Still, none of this obviously connects to antisemitism. The manosphere generally directs its ire at women, not Jews. Why, then, was Theroux accused — because it is, clearly, an accusation — of being a Jew?
In the current world of online extremism, it can sometimes be difficult to draw connections between different extremist ideologies. There’s not a clear throughline between antisemitism and the violent misogyny of, say, incel, (involuntary celibate) forums. Nor is there an obvious connection between the pseudoscientific skepticism of the anti-vax world and hatred of Jews. And giving disillusioned young men advice on how to be more manly and succeed in the world — or at least grifting off of their desire to do so — has little to do with Jews.
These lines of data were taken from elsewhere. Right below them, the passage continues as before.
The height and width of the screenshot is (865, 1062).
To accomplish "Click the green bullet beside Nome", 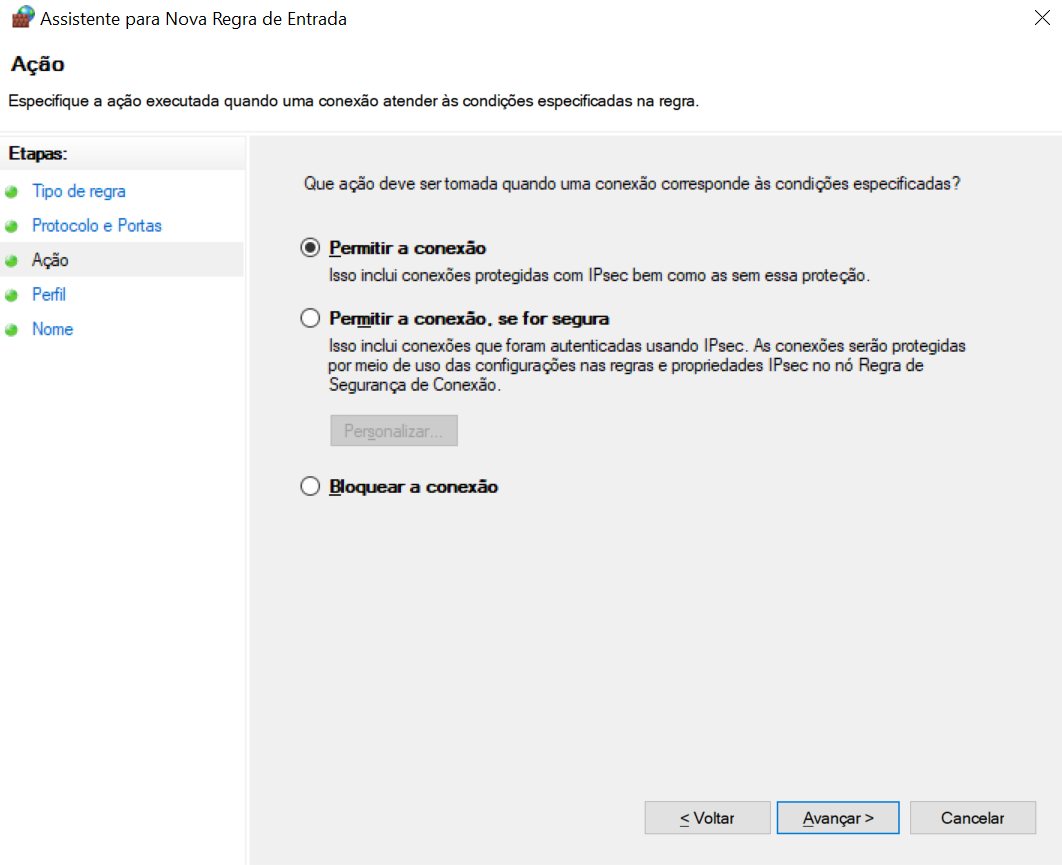I will coord(12,330).
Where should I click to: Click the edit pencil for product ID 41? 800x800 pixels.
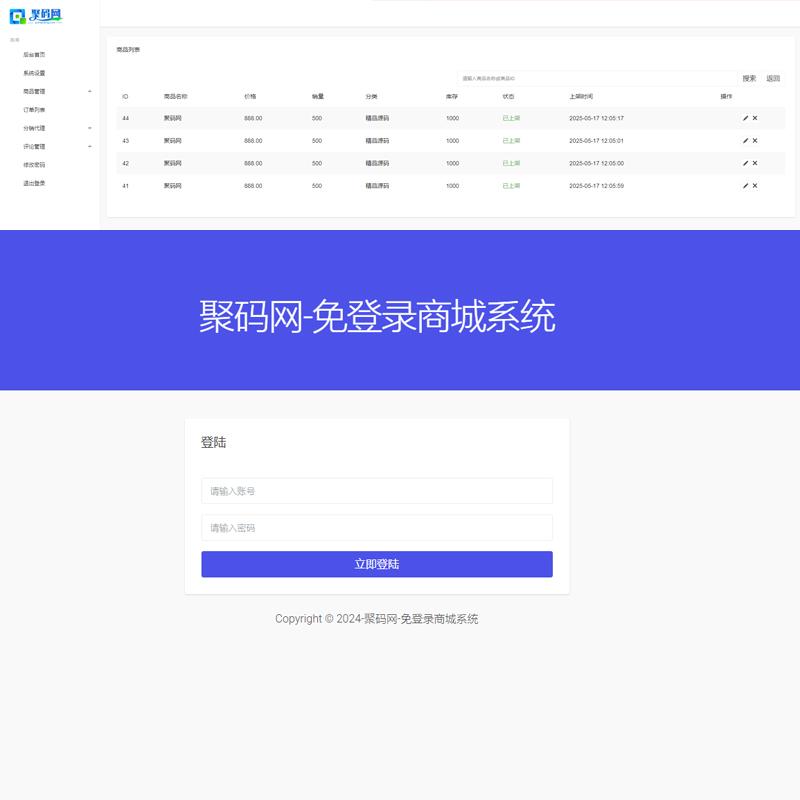(745, 185)
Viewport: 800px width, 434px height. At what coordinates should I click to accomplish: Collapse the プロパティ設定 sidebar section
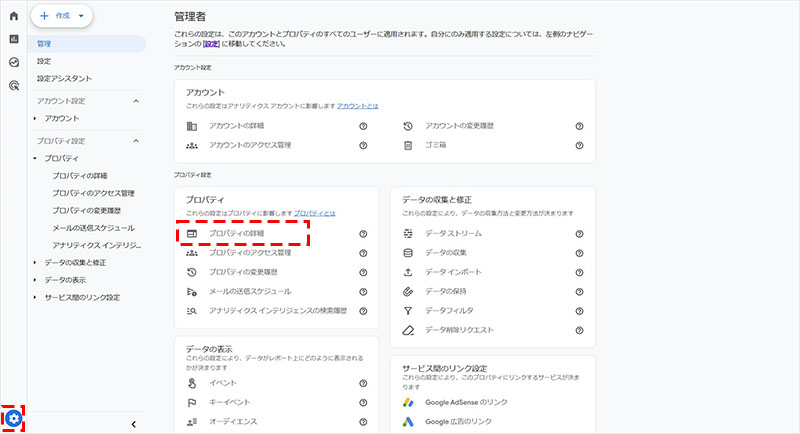coord(135,141)
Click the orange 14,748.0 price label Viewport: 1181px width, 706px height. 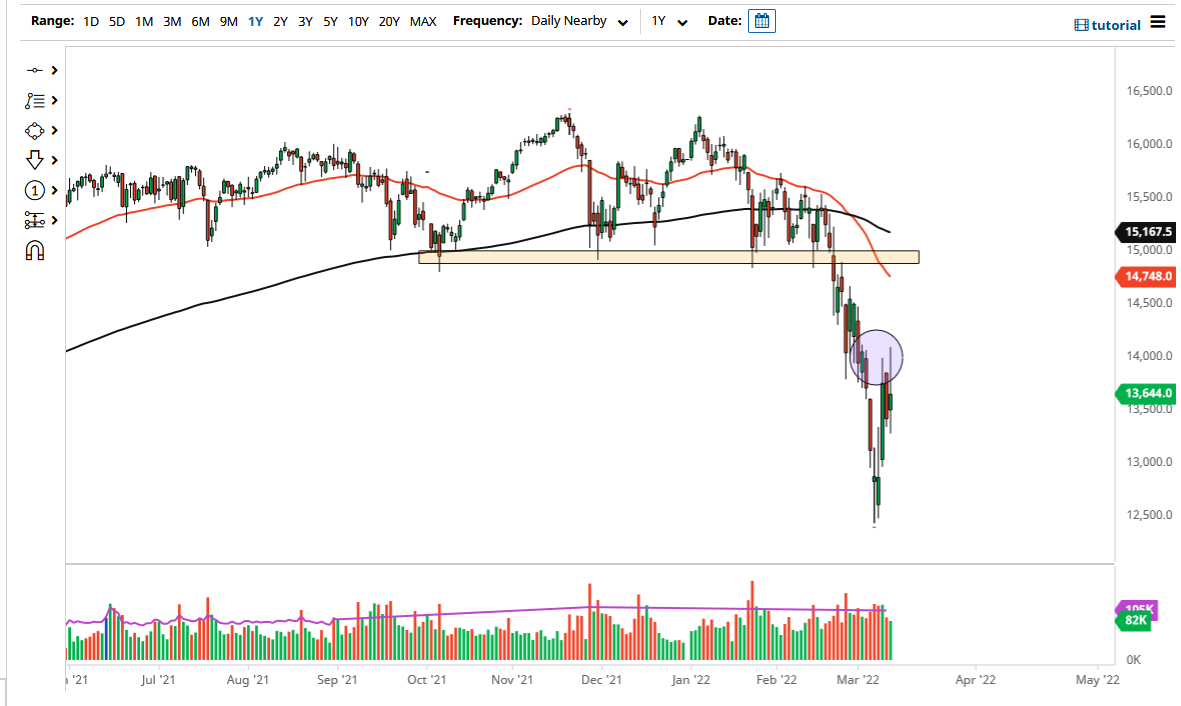(1146, 277)
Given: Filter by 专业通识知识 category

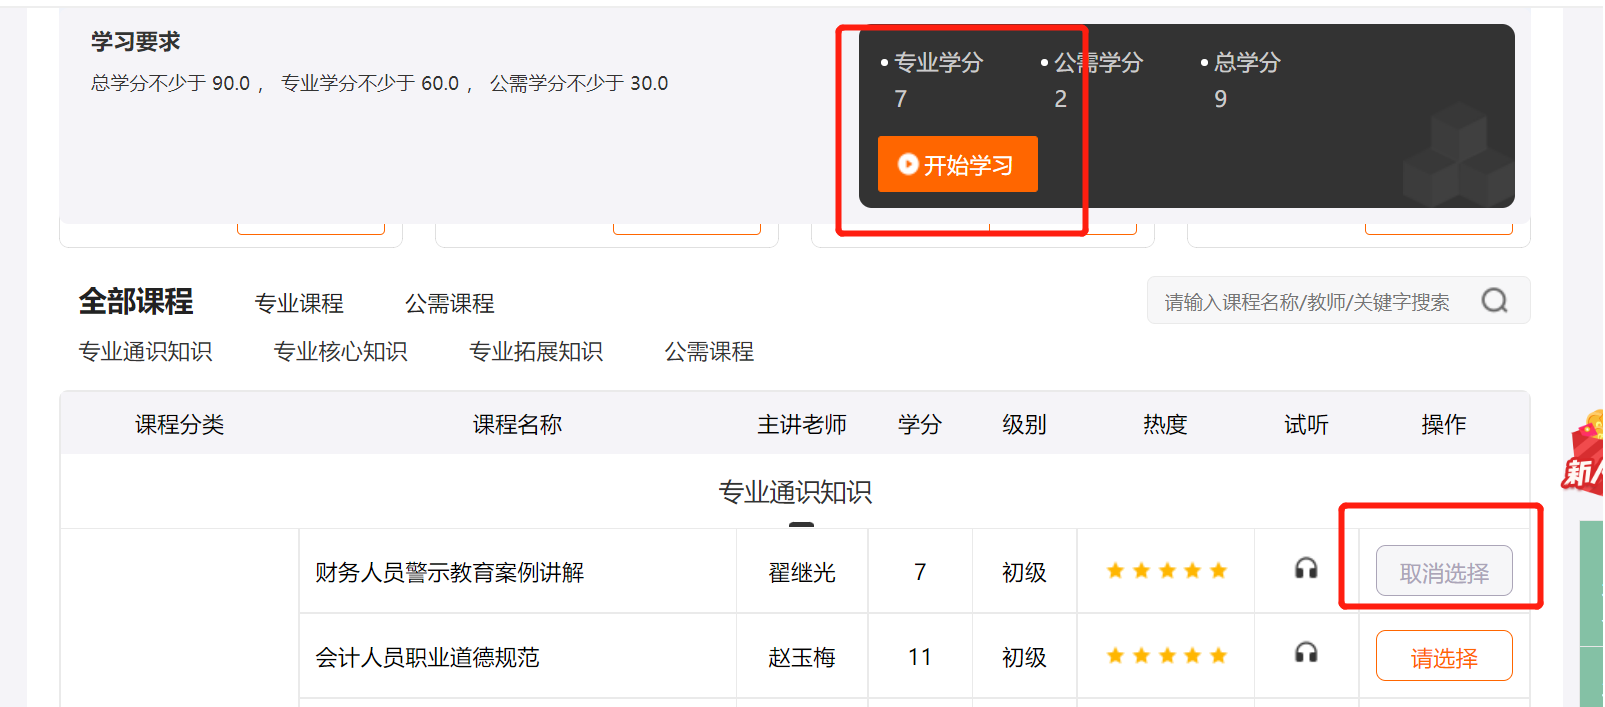Looking at the screenshot, I should [146, 352].
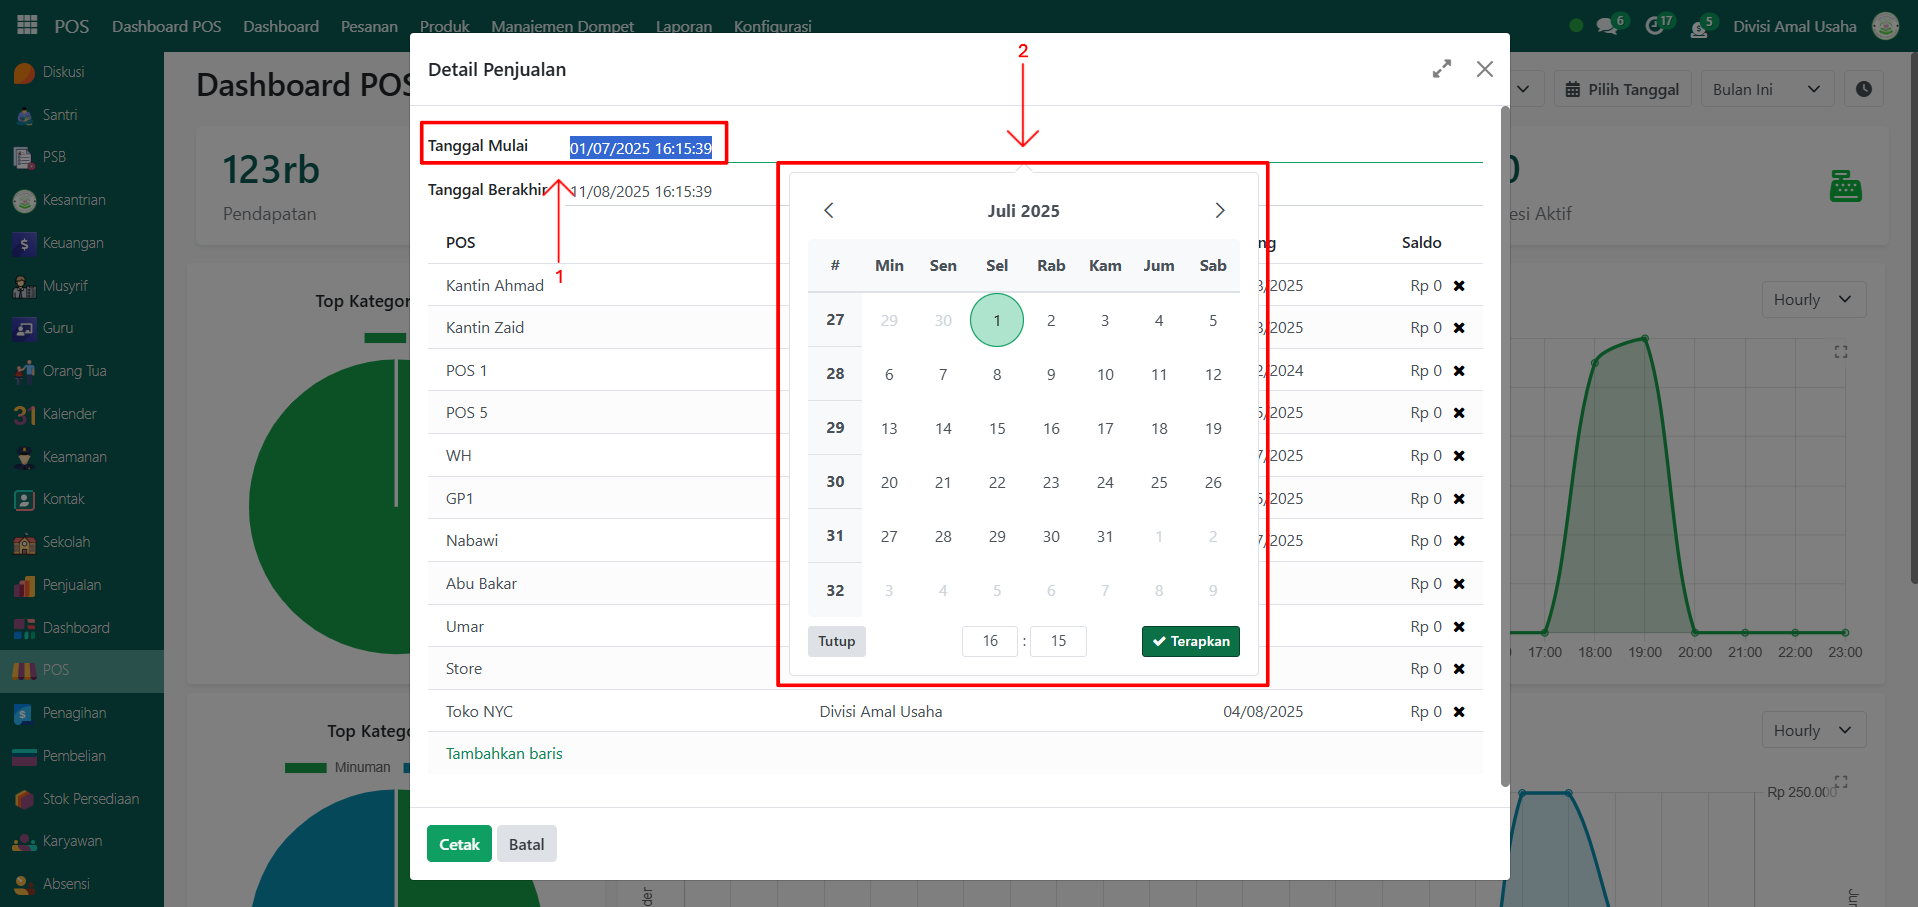Open Keuangan module from sidebar
The image size is (1918, 907).
(72, 243)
But for the most part, the main reason antisemitism springs up in the manosphere or in other extremist spaces is simply because it, too, is an extremist belief, and beliefs on the fringes tend to bleed into each other. There are sometimes distorted ideas that can connect the two, like an offshoot of the age-old antisemitic conspiracy theory that Jews control world governments, which feeds into some anti-vax groups who believe that Jews are unleashing secret poison in the form of vaccines. But once you’ve decided one crazy thing is true, like that women are biologically only suited to be the property of men, so many other seemingly crazy things start sounding just as reasonable.
The comment about Theroux being a Jew came when he objected to a bit of pseudoscience Gaines presented during Fresh and Fit Podcast, asserting that women retain DNA from every man they’ve had sex with, genetic material they then pass on to children they have with a different partner. Theroux called this misinformation — because it is — and users in the chat trashed him by calling him a Jew.

Later in the documentary, Sneako gave an unprompted rant on camera about the Antichrist, Satanic symbols on magazines in a store window and the “one world government” causing it all, which, the influencer says, was started by the Rothschilds. Theroux finally pushed on the antisemitism.
“Is it Jewish in character?” he asked. “Because that does have some of the hallmarks of an antisemitic conspiracy theory.”
Sneako denied that a Rothschild-run world government had anything to do with Jews. But plenty of other influencers — including, outside the documentary, Sneako himself — have been more open. “Fuck the Jews,” HSTikkyTokky chants in a clip. In others, manosphere creators blame Jews for “feminism,” “homosexuality,” and “vibrations that are going to negatively bring you down.”
Theroux’s signature mild British mien allows him to blandly ask questions and let the influencers say whatever they want and allows the audience to observe alongside him.
He does little to explain either the antisemitism or the misogyny. That’s a strength; conspiracy theories do not operate by logic, and trying to force them into a rational framework can backfire, allowing proponents to proffer their own evidence, however faulty.
Antisemitism is an age-old hatred. Misogyny is nothing new either. That’s all they have in common. But as Inside the Manosphere shows, that’s enough for both to spread.